Opened 7 years ago
Closed 7 years ago
#17712 closed enhancement (fixed)
Adds memoization to the branch and bound for vertex separation
Reported by: | dcoudert | Owned by: | |
---|---|---|---|
Priority: | minor | Milestone: | sage-6.5 |
Component: | graph theory | Keywords: | |
Cc: | ncohen | Merged in: | |
Authors: | David Coudert | Reviewers: | Nathann Cohen |
Report Upstream: | N/A | Work issues: | |
Branch: | 93e9a0a (Commits, GitHub, GitLab) | Commit: | 93e9a0ab8ffae7ae695e51f8a89ca72994c3a9de |
Dependencies: | #17711 | Stopgaps: |
Description (last modified by )
This patch adds to the branch and bound algorithm for the vertex separation (#17647) a kind of memoization tool for storing prefixes as proposed in [CMN14]. This can significantly reduce the number of nodes of the branch-and-bound tree to consider.

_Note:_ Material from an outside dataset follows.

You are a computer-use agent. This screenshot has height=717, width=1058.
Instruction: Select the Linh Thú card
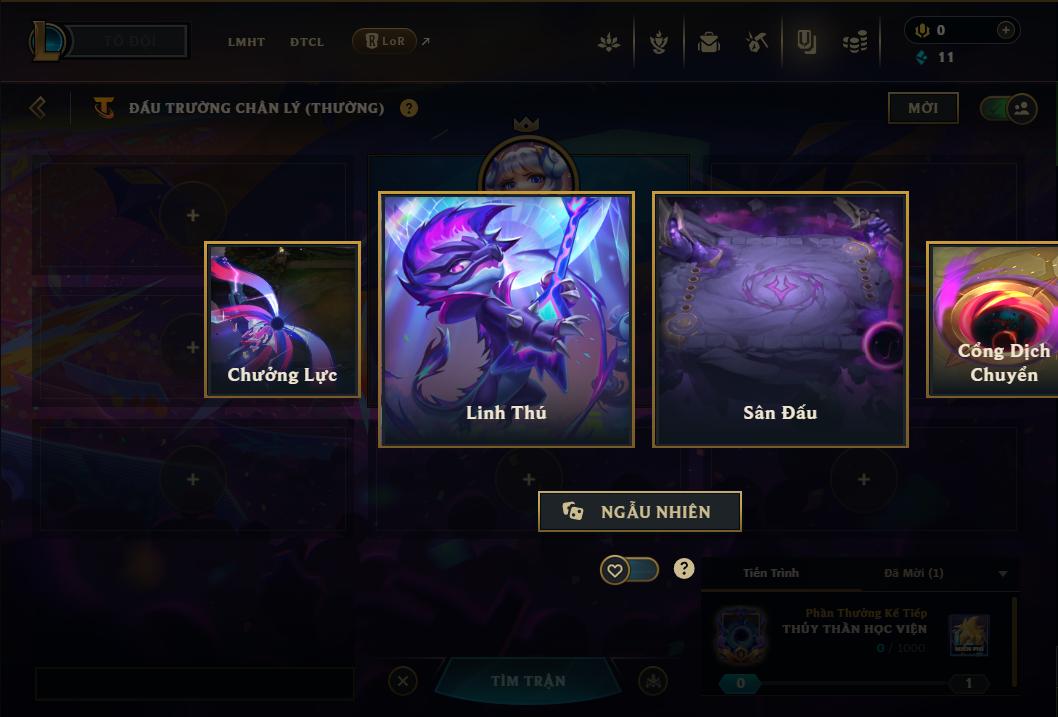(506, 319)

Reference: [CMN14] D. Coudert, D. Mazauric, N. Nisse. *Experimental Evaluation of a Branch and Bound Algorithm for computing Pathwidth*. In SEA'13, LNCS vol. 8504, pp.46-58, 2014.
Change History (31)
comment:1 Changed 7 years ago by
- Branch set to public/17112
- Dependencies set to #17711
- Description modified (diff)
comment:2 Changed 7 years ago by
- Commit set to 8dd34cd88b0463af0a1c2ad47560ea77a1543bf0
comment:3 Changed 7 years ago by
- Commit changed from 8dd34cd88b0463af0a1c2ad47560ea77a1543bf0 to 1a33d044aa565ef4ea574d33d8010c634a17699a
Branch pushed to git repo; I updated commit sha1. New commits:
1a33d04 | trac #17712: some cleaning
|
comment:4 Changed 7 years ago by
- Cc ncohen added
- Status changed from new to needs_review
I have pushed a first draft for storing prefixes. We can certainly reduce further the computation time, but I don't know how. Also, I tried to be as simple as possible.
David.
comment:5 follow-up: ↓ 7 Changed 7 years ago by
- Status changed from needs_review to needs_work
Hello David,
A short review before going to sleep:
1) You do not seem to do anything at all with max_prefix_number
.
2) You add parameters in path_decomposition
but you don't do
anything with them.
3) Given that you seem to only store sets of integers, I am
tempted to think that you should prefer FrozenBitset
objects
over frozenset
. They should give you a faster hash/equality
test.
4) There are many empty docstrings in the methods of
PrefixStorage
. And to be honest, considering the amount of doc
it takes to implement all of that, I wonder if it would not be
better to leave it all in the code, without creating a new
class. "Just a dictionary whose keys are bitsets".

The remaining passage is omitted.